What to work on:
1/ Type out the mother-in-law probability problem below word for word, starting with "Suppose that six" and going on through "distribution probability problem.".
2/ In the mother-in-law probability problem below, what probability is given that at least four of the six women dislike their mother-in-law?

Sociologists say that 90% of married women claim that their husband’s mother is the biggest bone of contention in their marriages.
Suppose that six married women are having coffee together one morning. What is the probability that:
a) all of them dislike their mother-in law?
b) none of them dislike their mother-in law?
c) at least four of them dislike their mother-in law?
d) no more than three of them dislike their mother-in law?
It is a binomial distribution probability problem.
To facilitate my calculations, I will use an appropriate online (free of charge) calculator
at this web-site
https://stattrek.com/online-calculator/binomial.aspx
It provides a convenient input (and output) for all relevant options/cases.
(a) all of them dislike their mother-in law?
- number of trials n = 6;
- number of success trial k = 6;
- Probability of success on a single trial p = 0.9.
P(n=6; k=6; p=0.9) = 0.531441. ANSWER
b) none of them dislike their mother-in law?
- number of trials n = 6;
- number of success trial k = 0;
- Probability of success on a single trial p = 0.9.
P(n=6; k=0; p=0.9) = 0.000001. ANSWER
c) at least four of them dislike their mother-in law?
- number of trials n = 6;
- number of success trial k >= 4;
- Probability of success on a single trial p = 0.9.
P(n=6; k>=4; p=0.9) = 0.98415. ANSWER
d) no more than three of them dislike their mother-in law?
- number of trials n = 6;
- number of success trial k <= 3;
- Probability of success on a single trial p = 0.9.
P(n=6; k<=3; p=0.9) = 0.01585. ANSWER
Solved.

Stored data:

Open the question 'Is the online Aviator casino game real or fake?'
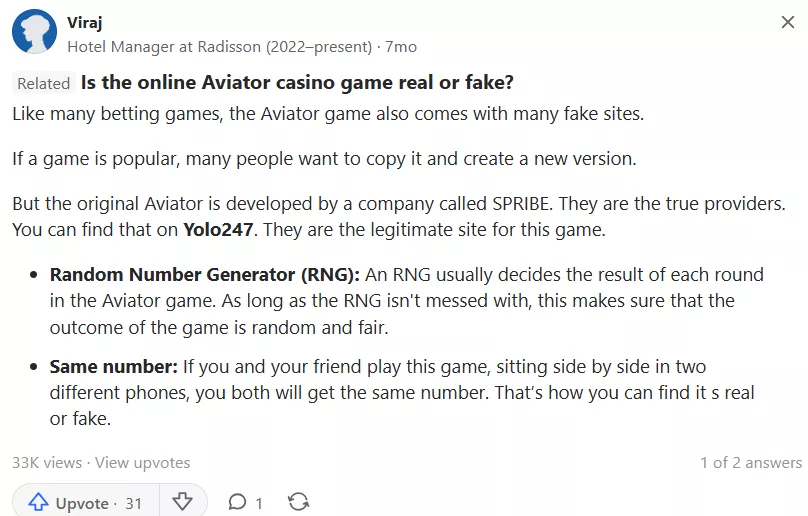Viewport: 808px width, 516px height. [297, 82]
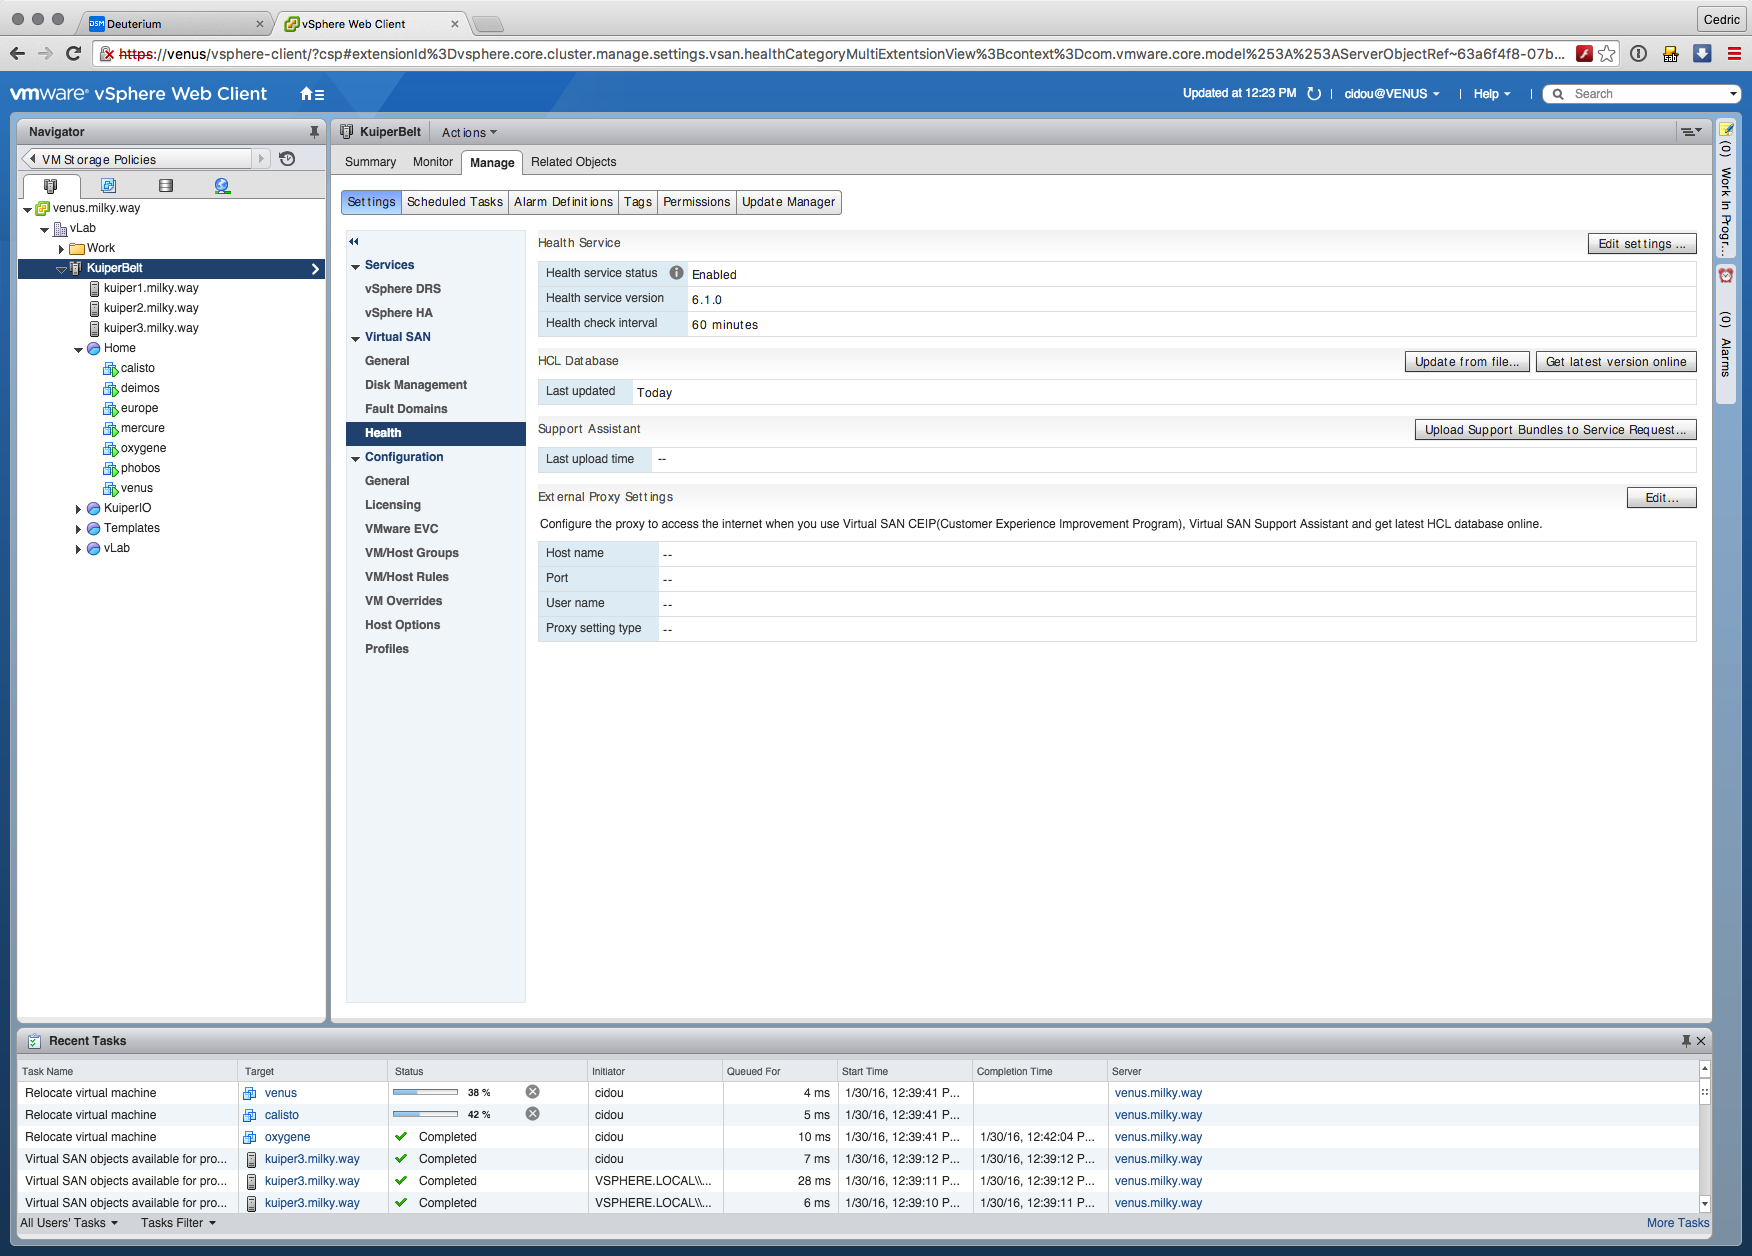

Written responses:
1/
Suppose that six married women are having coffee together one morning. What is the probability that:
a) all of them dislike their mother-in law?
b) none of them dislike their mother-in law?
c) at least four of them dislike their mother-in law?
d) no more than three of them dislike their mother-in law?
It is a binomial distribution probability problem.

2/ 0.98415